# [Cosa si chiede]
Nell'intervista sul viaggio negli Stati Uniti, sostituisci "laurea specialistica" con "laurea magistrale" in tutto il tratto che va da "1. Non è comune" fino a "di laurea specialistica.", e riporta quel tratto così modificato.

# [Testo del documento]
--------------------

Viaggiare da soli negli Stati Uniti con 35€ al giorno

Categorie: Interviste

[box style=’info’] Mi chiamo Riccardo, sul web Richardgoesto, e sono un ragazzo di quasi 23 anni di Osteria Grande, una piccola frazioncina in provincia di Bologna. Mi sono laureato in Economia del Turismo a Marzo 2014, appena 10 giorni prima di partire per il mio mega-viaggio. Ho deciso di viaggiare per 3 mesi attraverso il continente americano in lungo e in largo da solo. Mi definisco una persona estremamente curiosa e logorroica, caratteristiche che mi spingono facilmente a scoprire e relazionarmi con persone di background culturali diversi dai miei. I miei più grandi interessi riguardano i viaggi e il turismo, i trasporti e la geografia (potrei stare incollato su Google Maps per ore ed ore). In più sono, ahimè, dipendente da internet e dai social networks, questo mi spinge a condividere tutti gli aspetti del mio viaggio con i miei amici reali e virtuali. Potete segure il mio viaggio sulla mia pagina facebook. [/box]



1. Non è comune tra i 20enni italiani fare un viaggio di 3 mesi zaino in spalla, tu da cos sei stato spinto?

La passione per i viaggi è ciò che mi contraddistingue. La mia curiosità verso situazioni e luoghi nuovi e diversi da quelli di casa mi ha sempre spinto a desiderare di vedere cosa c’è al di fuori dell’Italia. Inoltre, avevo dei mesi vuoti da “investire” prima di iniziare il mio percorso di laurea specialistica.

--------------------

# [Dati forniti]

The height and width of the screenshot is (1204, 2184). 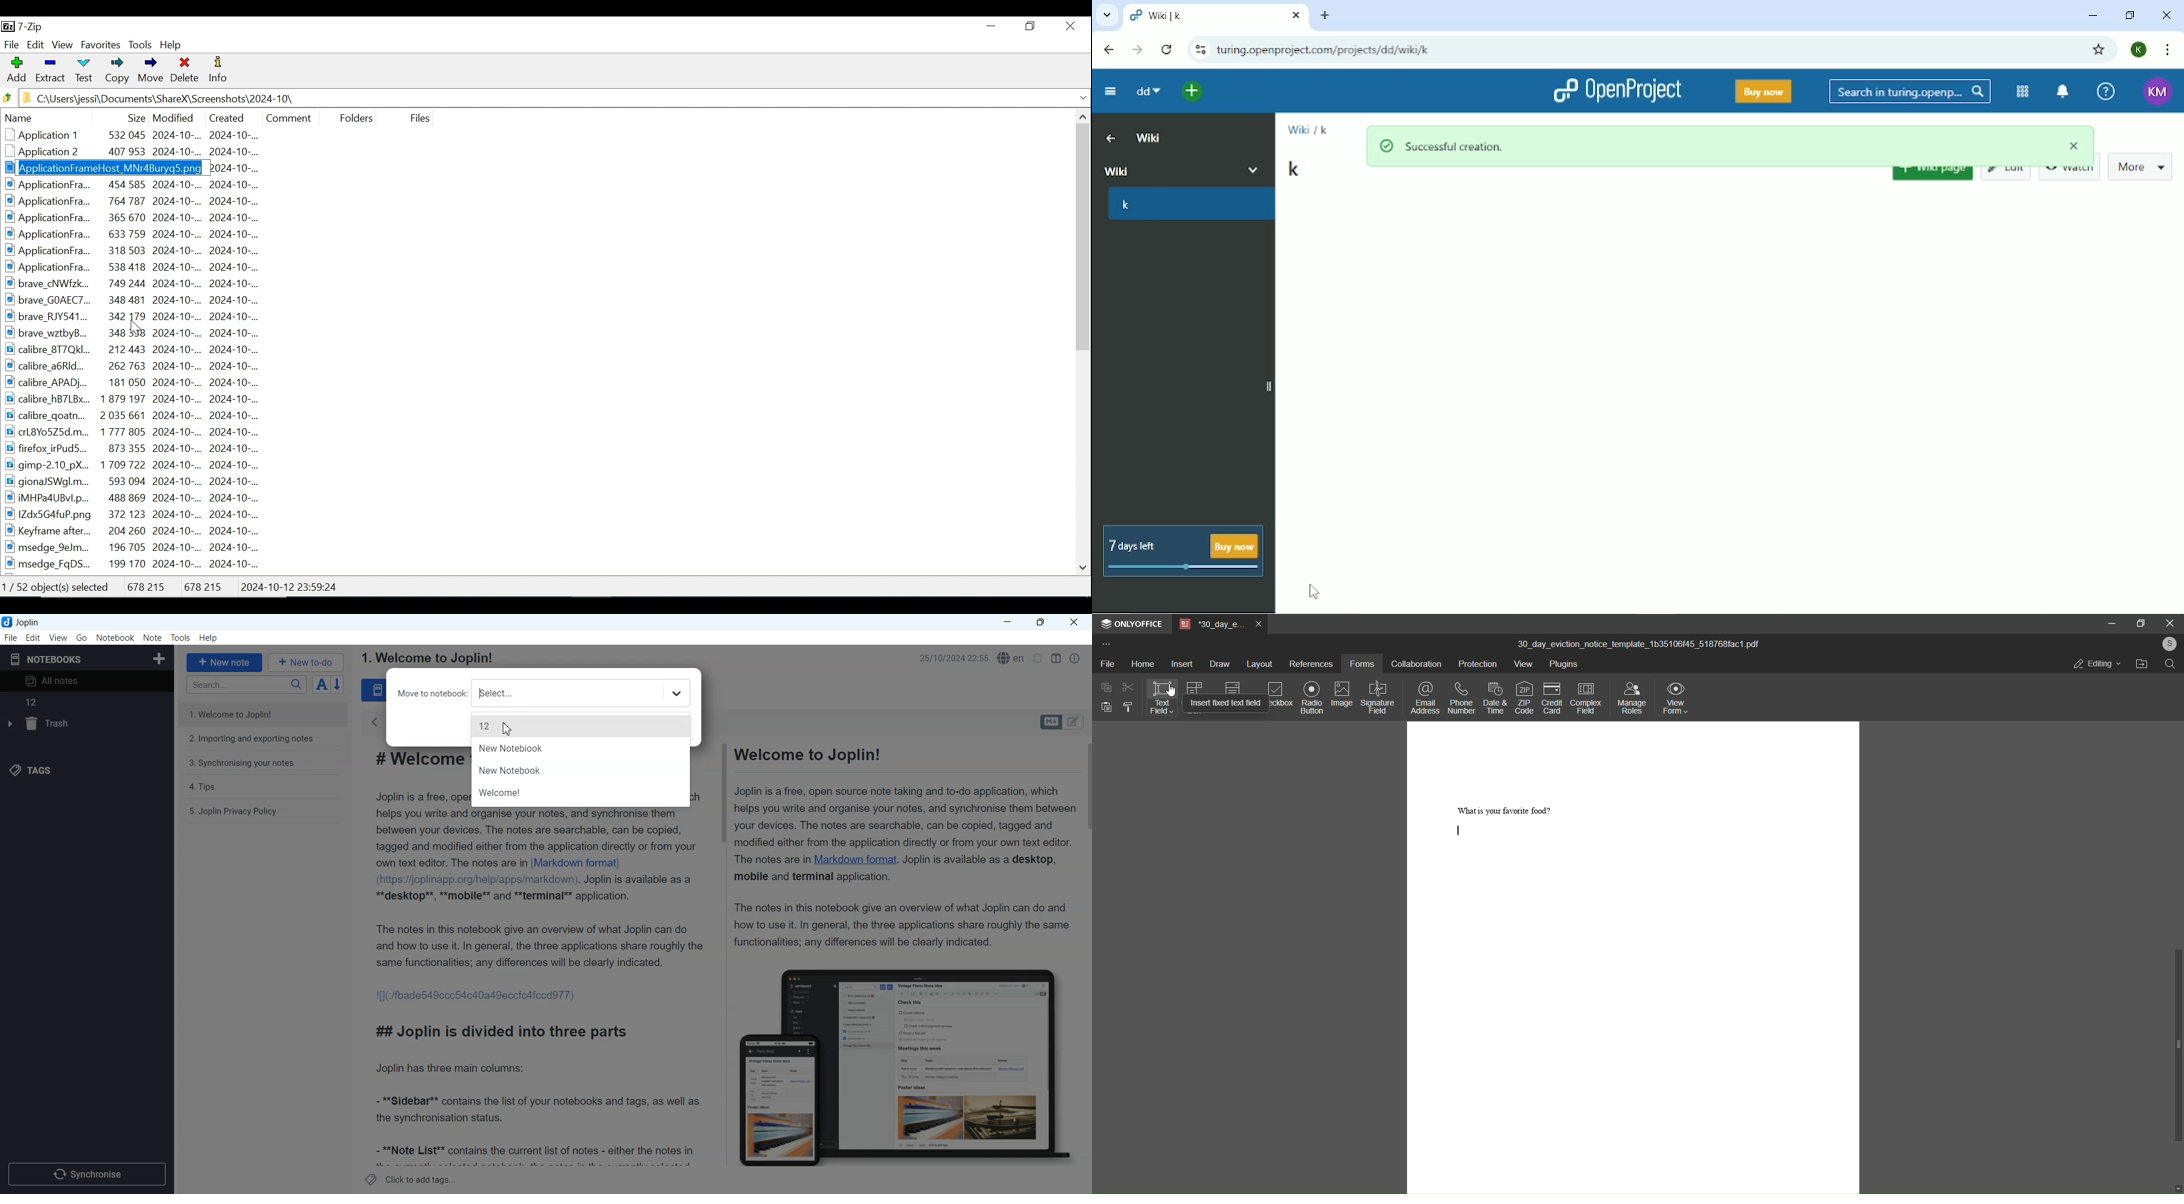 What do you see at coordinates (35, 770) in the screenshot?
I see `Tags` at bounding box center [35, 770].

--------------------

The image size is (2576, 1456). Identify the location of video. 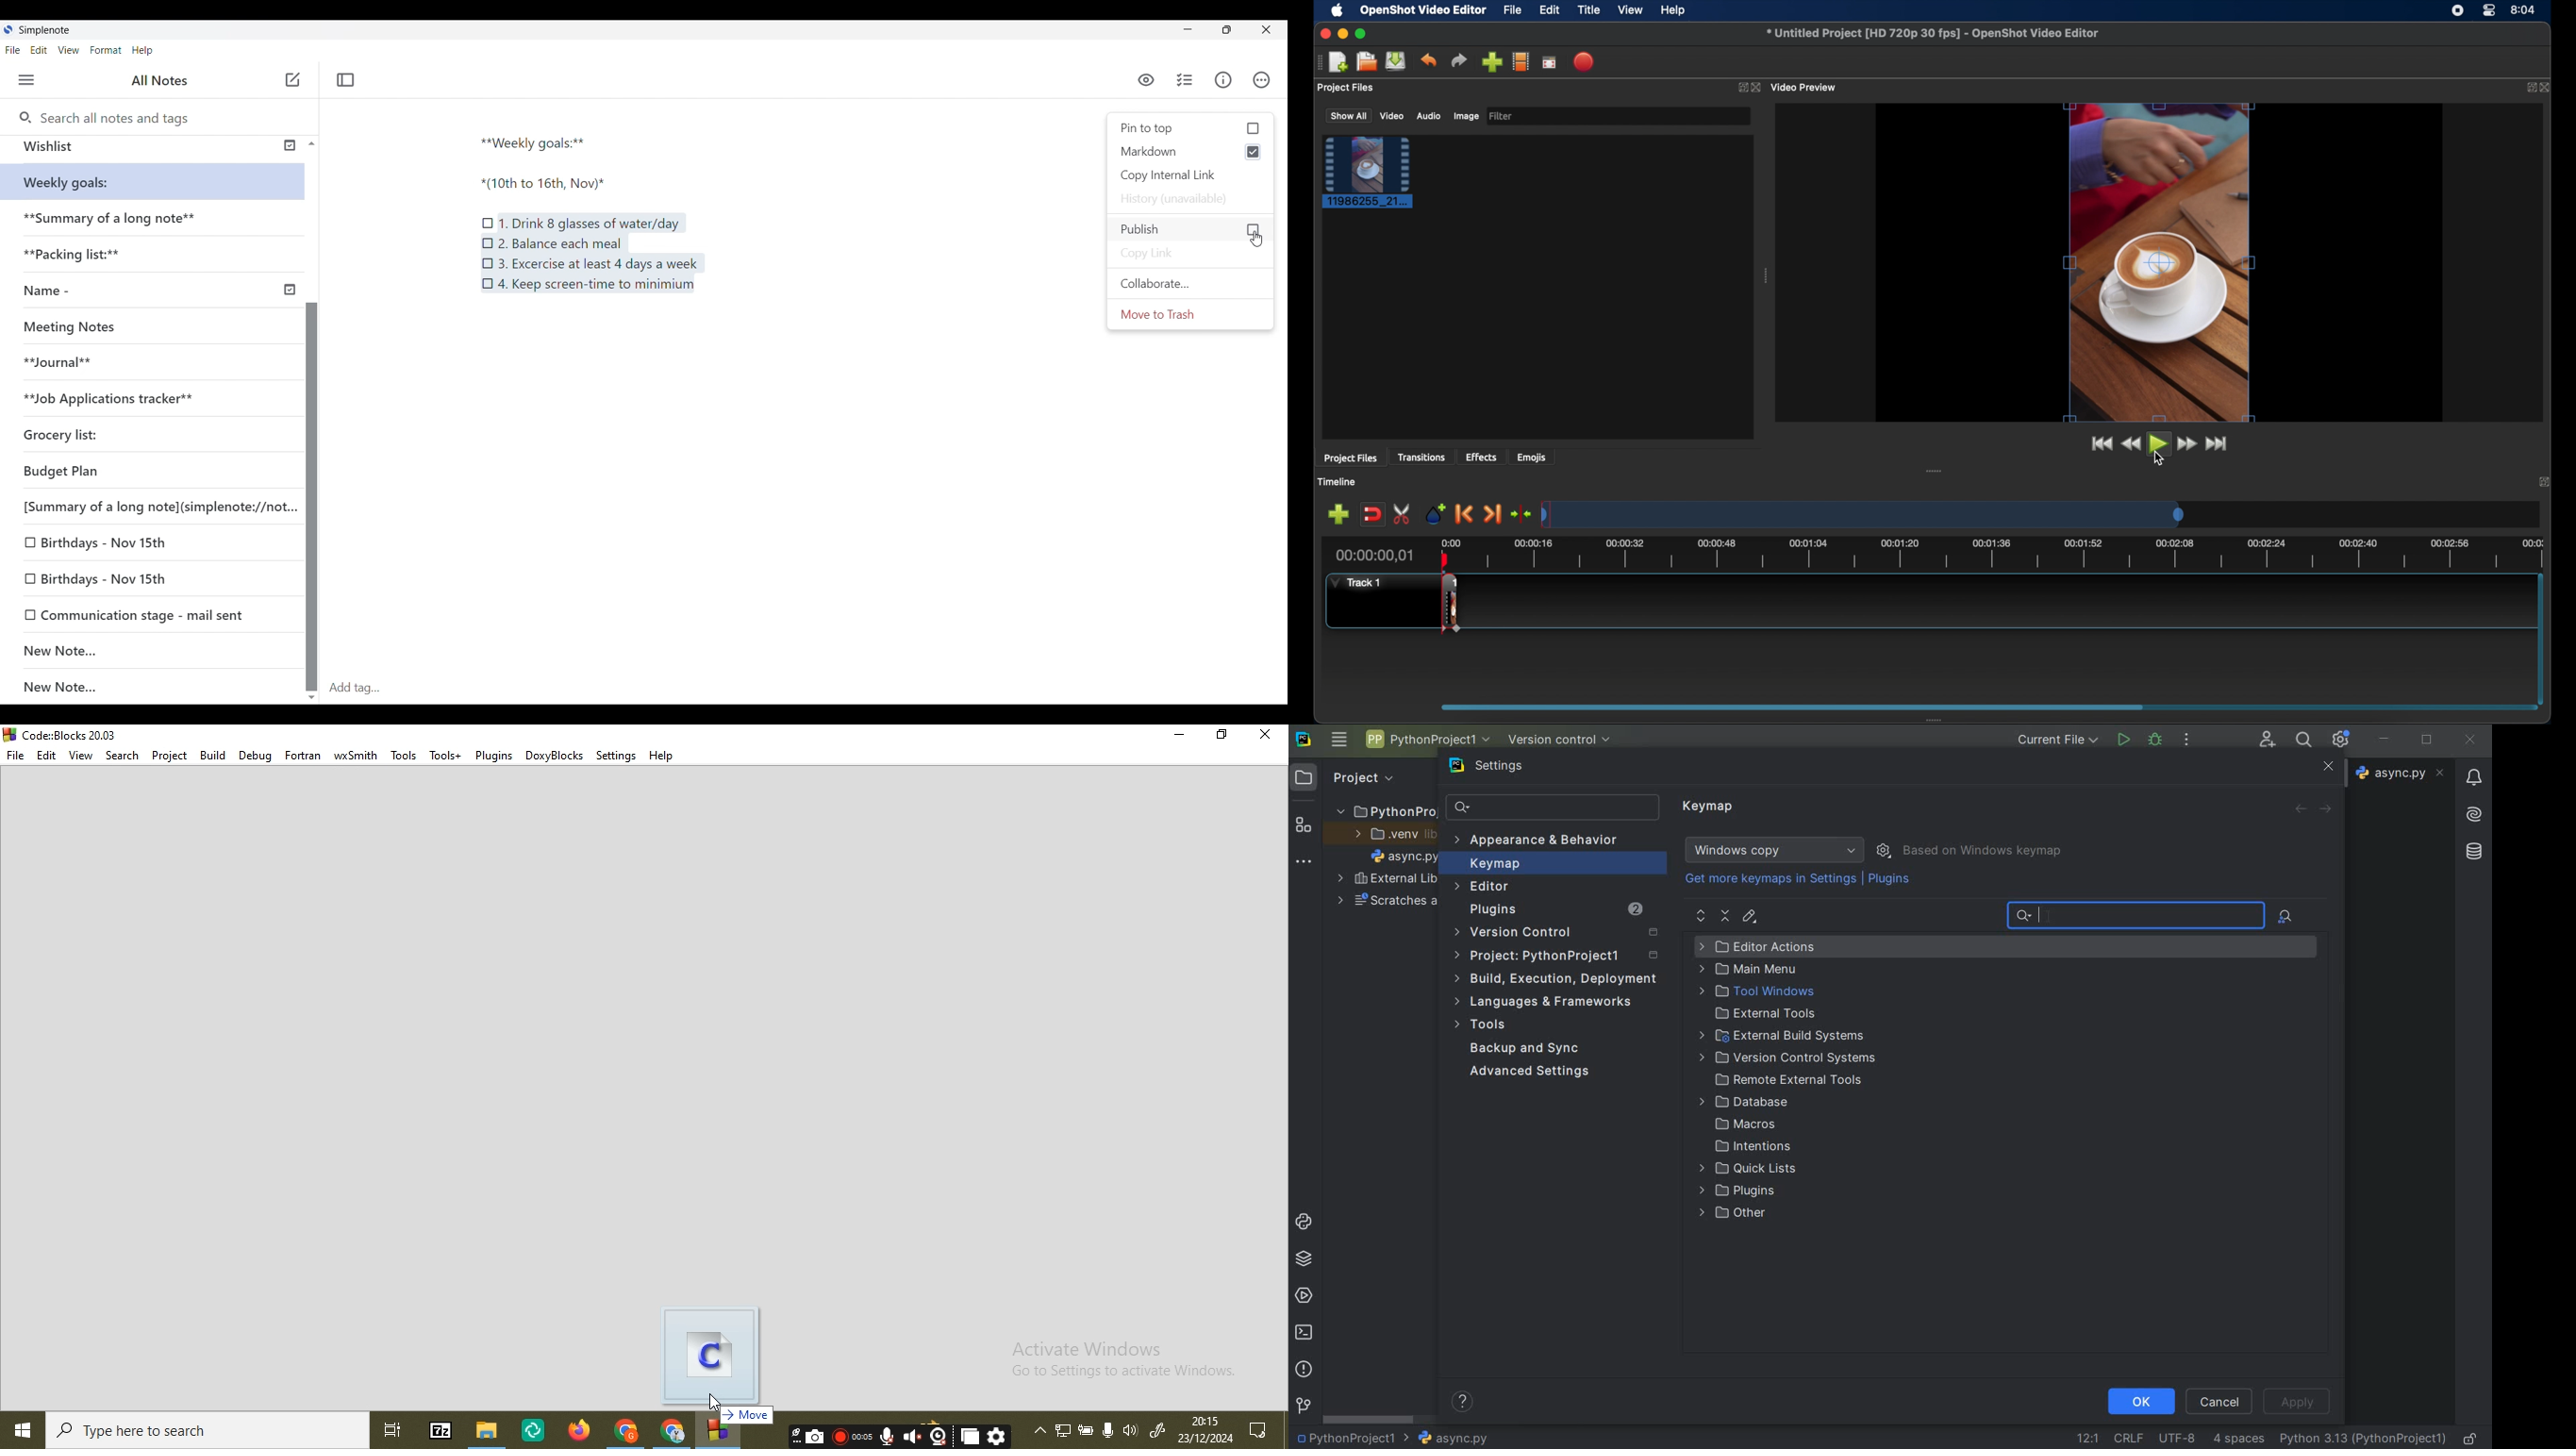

--------------------

# [Soluzione del problema]
1. Non è comune tra i 20enni italiani fare un viaggio di 3 mesi zaino in spalla, tu da cos sei stato spinto?

La passione per i viaggi è ciò che mi contraddistingue. La mia curiosità verso situazioni e luoghi nuovi e diversi da quelli di casa mi ha sempre spinto a desiderare di vedere cosa c’è al di fuori dell’Italia. Inoltre, avevo dei mesi vuoti da “investire” prima di iniziare il mio percorso di laurea magistrale.